What you have to do:
Every single entry needs to appear again exactly as given.

:: Data for this exercise ::

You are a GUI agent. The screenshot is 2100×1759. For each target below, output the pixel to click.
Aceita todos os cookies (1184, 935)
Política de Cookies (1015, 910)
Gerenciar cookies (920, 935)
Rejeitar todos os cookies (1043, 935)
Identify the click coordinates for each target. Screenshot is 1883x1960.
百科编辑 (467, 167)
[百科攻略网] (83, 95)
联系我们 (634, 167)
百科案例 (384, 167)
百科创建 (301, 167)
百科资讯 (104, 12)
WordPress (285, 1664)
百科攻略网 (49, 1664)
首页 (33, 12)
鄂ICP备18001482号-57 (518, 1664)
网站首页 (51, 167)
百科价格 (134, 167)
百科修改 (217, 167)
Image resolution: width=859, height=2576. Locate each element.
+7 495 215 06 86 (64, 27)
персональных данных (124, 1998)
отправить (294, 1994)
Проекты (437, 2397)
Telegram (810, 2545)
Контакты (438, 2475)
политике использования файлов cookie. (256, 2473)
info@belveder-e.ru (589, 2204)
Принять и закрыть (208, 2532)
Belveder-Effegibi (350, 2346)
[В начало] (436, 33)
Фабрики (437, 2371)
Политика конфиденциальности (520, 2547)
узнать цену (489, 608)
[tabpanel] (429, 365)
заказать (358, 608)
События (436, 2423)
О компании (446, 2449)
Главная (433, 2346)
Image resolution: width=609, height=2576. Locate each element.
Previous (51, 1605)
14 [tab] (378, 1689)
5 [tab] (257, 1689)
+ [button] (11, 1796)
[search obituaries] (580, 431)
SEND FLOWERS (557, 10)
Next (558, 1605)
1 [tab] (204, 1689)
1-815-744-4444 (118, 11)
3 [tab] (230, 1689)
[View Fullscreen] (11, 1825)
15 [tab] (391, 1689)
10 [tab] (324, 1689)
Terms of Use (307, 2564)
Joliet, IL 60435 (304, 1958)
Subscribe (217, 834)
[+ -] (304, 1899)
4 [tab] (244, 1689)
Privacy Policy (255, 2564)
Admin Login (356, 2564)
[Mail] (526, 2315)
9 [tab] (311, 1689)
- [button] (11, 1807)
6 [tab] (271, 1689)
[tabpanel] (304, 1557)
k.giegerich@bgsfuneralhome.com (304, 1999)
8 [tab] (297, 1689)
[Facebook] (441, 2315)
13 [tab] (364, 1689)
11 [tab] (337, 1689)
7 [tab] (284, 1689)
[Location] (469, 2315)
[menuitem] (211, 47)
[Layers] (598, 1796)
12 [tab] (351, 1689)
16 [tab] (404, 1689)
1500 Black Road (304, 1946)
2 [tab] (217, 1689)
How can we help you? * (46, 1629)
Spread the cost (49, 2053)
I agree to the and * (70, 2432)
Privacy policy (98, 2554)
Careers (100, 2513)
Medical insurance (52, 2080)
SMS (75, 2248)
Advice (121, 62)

:::

Exercise output:
You are a GUI agent. The screenshot is 2100×1759. For each target below, output the pixel to click.
Aceita todos os cookies (1184, 935)
Política de Cookies (1015, 910)
Gerenciar cookies (920, 935)
Rejeitar todos os cookies (1043, 935)
Identify the click coordinates for each target. Screenshot is 1883x1960.
百科编辑 (467, 167)
[百科攻略网] (83, 95)
联系我们 (634, 167)
百科案例 (384, 167)
百科创建 (301, 167)
百科资讯 (104, 12)
WordPress (285, 1664)
百科攻略网 (49, 1664)
首页 (33, 12)
鄂ICP备18001482号-57 (518, 1664)
网站首页 (51, 167)
百科价格 (134, 167)
百科修改 (217, 167)
Image resolution: width=859, height=2576. Locate each element.
+7 495 215 06 86 (64, 27)
персональных данных (124, 1998)
отправить (294, 1994)
Проекты (437, 2397)
Telegram (810, 2545)
Контакты (438, 2475)
политике использования файлов cookie. (256, 2473)
info@belveder-e.ru (589, 2204)
Принять и закрыть (208, 2532)
Belveder-Effegibi (350, 2346)
[В начало] (436, 33)
Фабрики (437, 2371)
Политика конфиденциальности (520, 2547)
узнать цену (489, 608)
[tabpanel] (429, 365)
заказать (358, 608)
События (436, 2423)
О компании (446, 2449)
Главная (433, 2346)
Image resolution: width=609, height=2576. Locate each element.
Previous (51, 1605)
14 [tab] (378, 1689)
5 [tab] (257, 1689)
+ [button] (11, 1796)
[search obituaries] (580, 431)
SEND FLOWERS (557, 10)
Next (558, 1605)
1 [tab] (204, 1689)
1-815-744-4444 (118, 11)
3 [tab] (230, 1689)
[View Fullscreen] (11, 1825)
15 [tab] (391, 1689)
10 [tab] (324, 1689)
Terms of Use (307, 2564)
Joliet, IL 60435 (304, 1958)
Subscribe (217, 834)
[+ -] (304, 1899)
4 [tab] (244, 1689)
Privacy Policy (255, 2564)
Admin Login (356, 2564)
[Mail] (526, 2315)
9 [tab] (311, 1689)
- [button] (11, 1807)
6 [tab] (271, 1689)
[tabpanel] (304, 1557)
k.giegerich@bgsfuneralhome.com (304, 1999)
8 [tab] (297, 1689)
[Facebook] (441, 2315)
13 [tab] (364, 1689)
11 [tab] (337, 1689)
7 [tab] (284, 1689)
[Location] (469, 2315)
[menuitem] (211, 47)
[Layers] (598, 1796)
12 [tab] (351, 1689)
16 [tab] (404, 1689)
1500 Black Road (304, 1946)
2 [tab] (217, 1689)
How can we help you? * (46, 1629)
Spread the cost (49, 2053)
I agree to the and * (70, 2432)
Privacy policy (98, 2554)
Careers (100, 2513)
Medical insurance (52, 2080)
SMS (75, 2248)
Advice (121, 62)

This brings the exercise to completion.